Problem statement → Which lines of the listing hold the string "agent"? Copy those lines.

:: Source data ::

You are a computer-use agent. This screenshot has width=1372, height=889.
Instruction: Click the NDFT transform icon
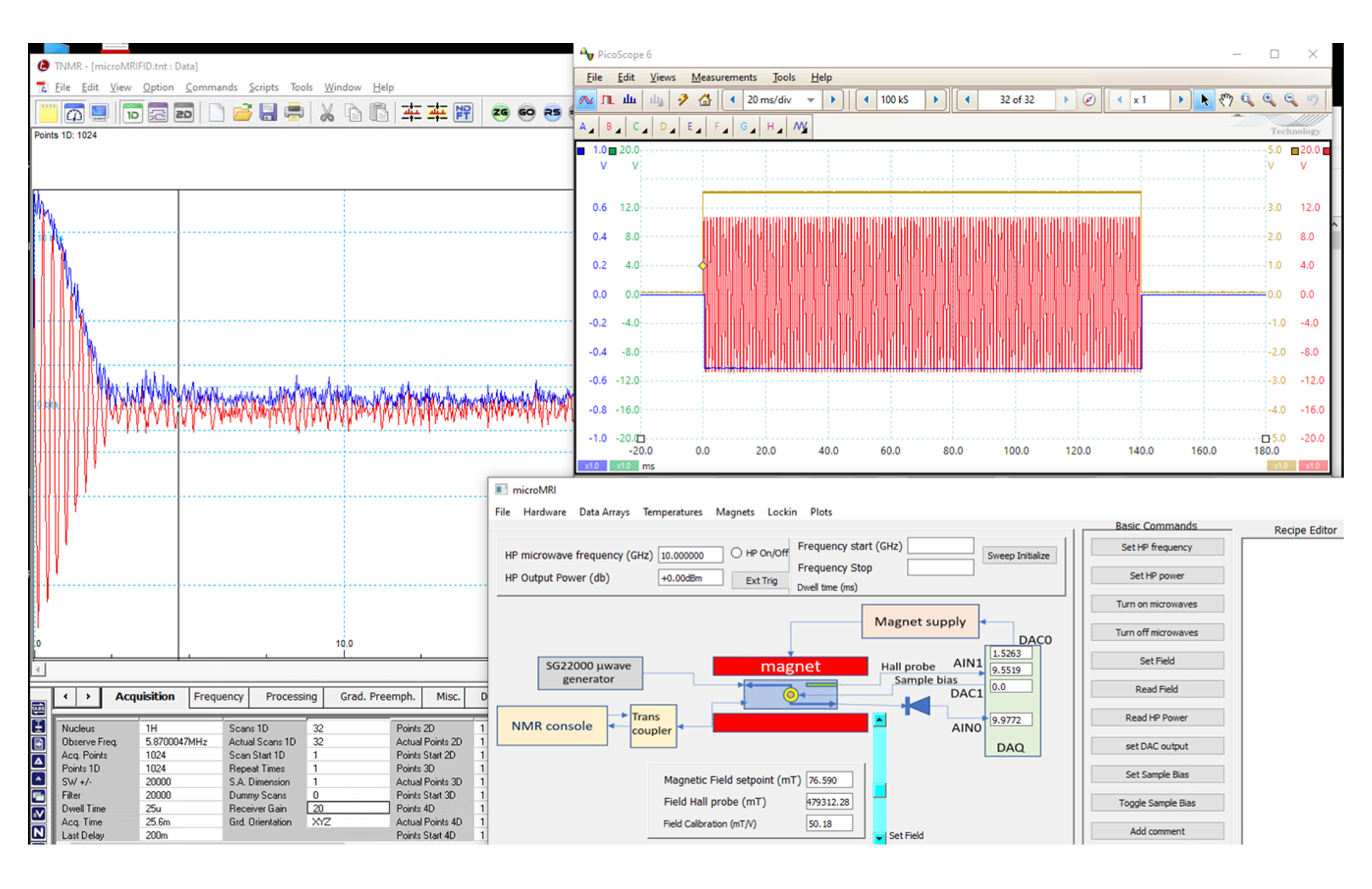click(463, 112)
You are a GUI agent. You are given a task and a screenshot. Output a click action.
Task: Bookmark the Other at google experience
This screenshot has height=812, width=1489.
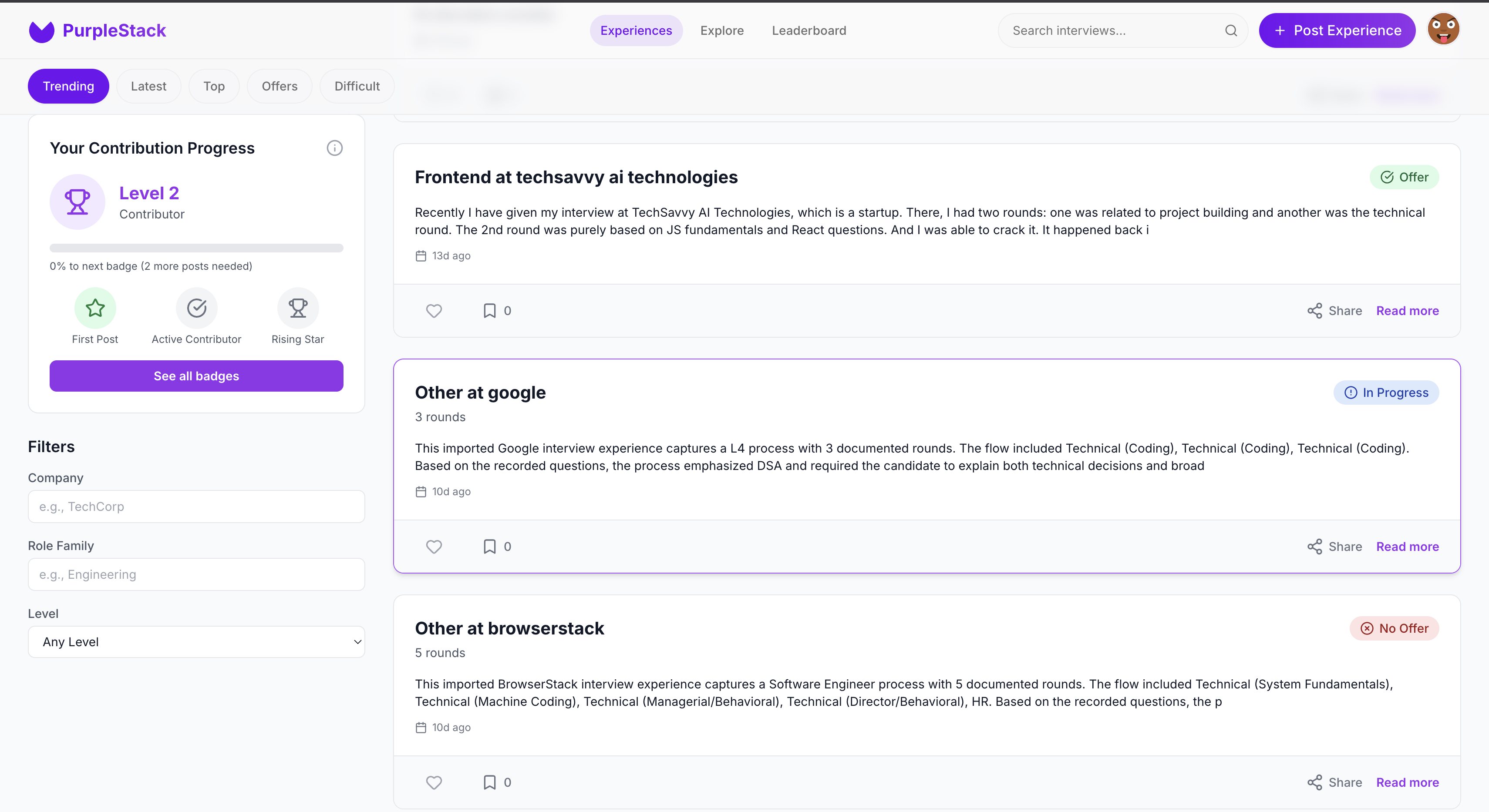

:::

Answer space →
You are a computer-use agent. This screenshot has width=1372, height=889.
You are a GUI agent. You are given a task and a screenshot. Output a click action.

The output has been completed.